Oppose A3507 and S3361 – Free Them All Means Free Them All Now!


FOR IMMEDIATE RELEASE

March 25, 2021

Oppose A3507 and S3361

Free Them All Means Free Them All Now!

For more information contact:

Madelyn Hoffman, Communications Chair of GPNJ, (973) 876-1023

Matthew James Skolar, Chair, Young Ecosocialists – NJ, (908) 666-3857

Justin Pines, Abolitionist Activist from Bergen County, (929) 320-5873

Lily Benavides, Green Party of Morris County, (908) 290-4158

The Green Party of New Jersey, Young Ecosocialists, Ridgewood for Black Liberation, Party for Socialism and Liberation – New Jersey, Ramsey Alliance for Social Equity, Malaya Movement New Jersey, Sunrise Movement Union County, Anakbayan North Jersey, Sunrise Movement Point Pleasant Beach, #NJAntiWarAgenda, Ridgefield Park 4 Equality, Black Lives Matter Teaneck, Black Lives Matter Hackettstown and Long Valley, Sunrise Movement Bergen County, Sunrise Movement Hunterdon County, Black Lives Matter Bergen County, and the Jobs and Equal Rights Campaign, oppose the two latest bills regulating the presence of ICE detention centers in New Jersey. A5307 and S3361. 

 

While prohibiting the signing of new contracts with ICE or the extension of current contracts, it allows for the 4 detention centers in Northern New Jersey: Hudson County, Essex County, Elizabeth, and Bergen County, to remain open for the length of their current contracts. Nothing in this bill speaks of the need or requirement to shut down the existing facilities. In some cases this would be years and in Hudson County, based on the Commissioners’ November 2020 vote, 10 years! These bills also depend on promises made by New Jersey politicians in regard to the closing of current facilities, along with a promise of not allowing any new facilities to be opened by future law changes. Promises such as these have been made and broken on a regular basis. One needs to look no further than the promise made by the Hudson County Freeholders in November 2018 that they would take two years to find alternative sources of income for the county and close the facility in 2020. Despite hours of testimony by over 100 witnesses calling for the shutdown of the detention center at a Commissioners’ meeting just before Thanksgiving 2020, the Commissioners voted to extend the contract by 10 years. 

 

While we may appreciate the fact that the bill states there will be no additional ICE facilities in this state should it pass (if promises are not broken by future elected officials), it is totally unacceptable for the current ICE facilities to remain open until their current contracts expire and totally inconsistent with the message we’ve promoted so strongly for years — with increased intensity since early 2020 and the beginning of the pandemic. 

 

We have called for ICE to be abolished and for all those held inside the detention centers to be released immediately because especially during this time of COVID-19, time spent in these detention centers for immigration matters should not be elevated to a potential death sentence.

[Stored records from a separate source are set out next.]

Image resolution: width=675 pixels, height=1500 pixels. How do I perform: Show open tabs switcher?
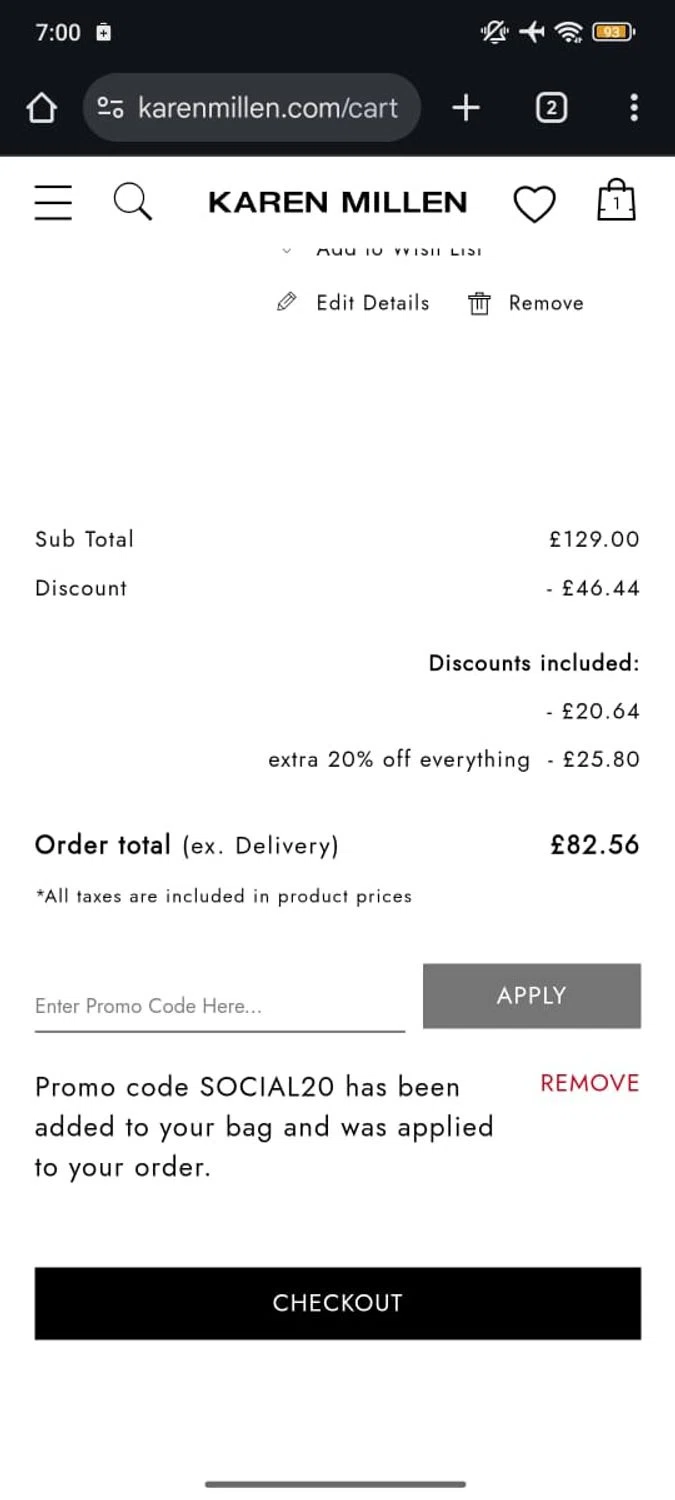click(551, 108)
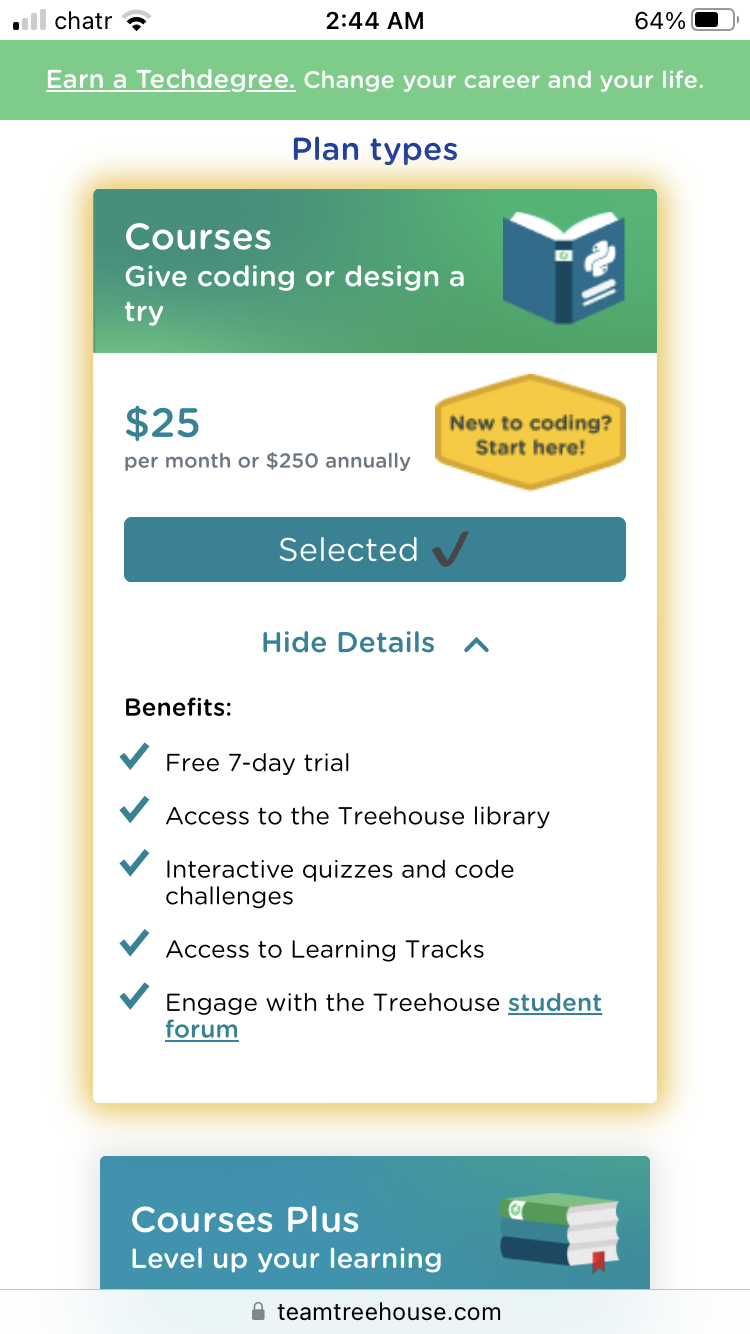Click the cellular signal bars icon
This screenshot has height=1334, width=750.
click(30, 20)
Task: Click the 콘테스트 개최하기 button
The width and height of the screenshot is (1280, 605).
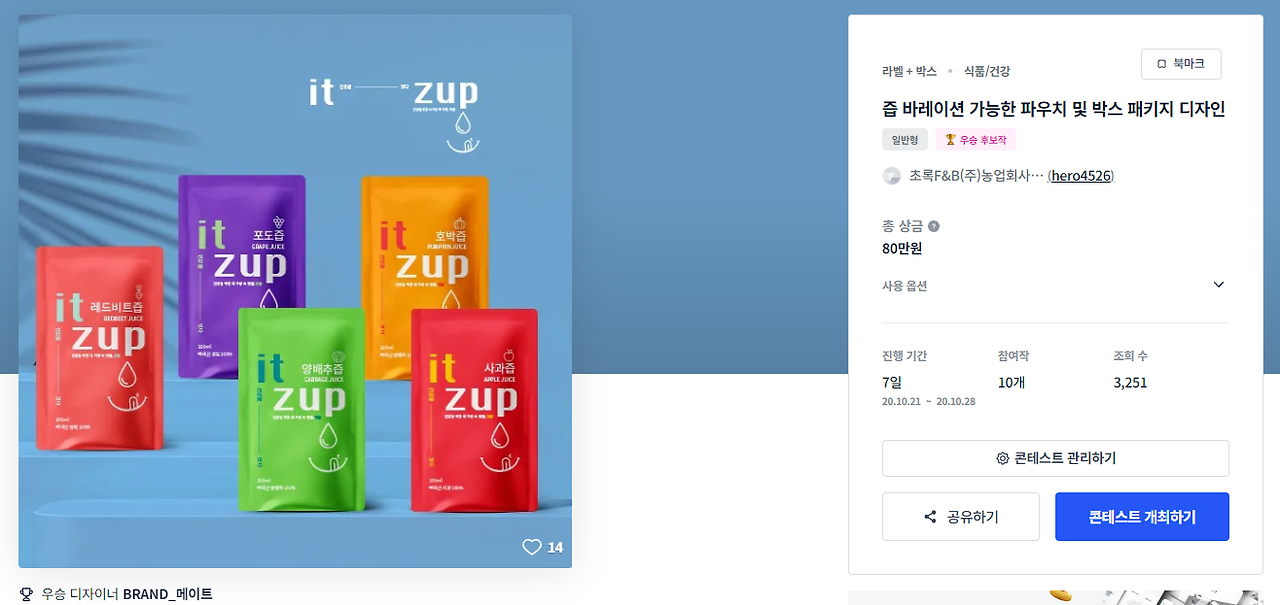Action: point(1142,517)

More than 30 people have died in custody within the past 2 years.

 

Additionally, this bill fails to address other ways Immigrant Customs Enforcement contracts private and public bodies in New Jersey to continue to terrorize members of our communities in other ways besides detention. For example, there is nothing in regard to contracts like those historically held with Middletown and Vineland to use municipal facilities. In Vineland, a town where many migrant workers have settled, this means the Philadelphia Branch of ICE has been able to, for the last few years, travel to Vineland to use the police department’s shooting range, and thereafter target migrants nearby.

 

Tell those held captive by the state and those who had been on hunger strike that the detention center they are in may remain open for another 5 – 10 years! Tell those being held for a prison term of double, triple or more time than a U.S. citizen might be held for the same offense, that they should be happy that the detention center might close in 10 more years. Tell their families that ICE can still make contracts with local municipalities for non-incarceration purposes. Tell them that the state legislators from the Democratic Party refused to put pressure on other members of the Democratic Party in county government to shut the facilities down immediately and release those detained. We cannot water down our demands to match the timidity and weakness of the Democratic Party. We cannot say “#FreeThemAll” and then say, oh, but not for five or 10 more years! 

 

We are not moved or appeased by hollow victories, not until ICE is abolished, these Concentration Camps are no more, and all the people in ICE Detention are released. The people running these facilities must be held accountable. Until then, our fight continues.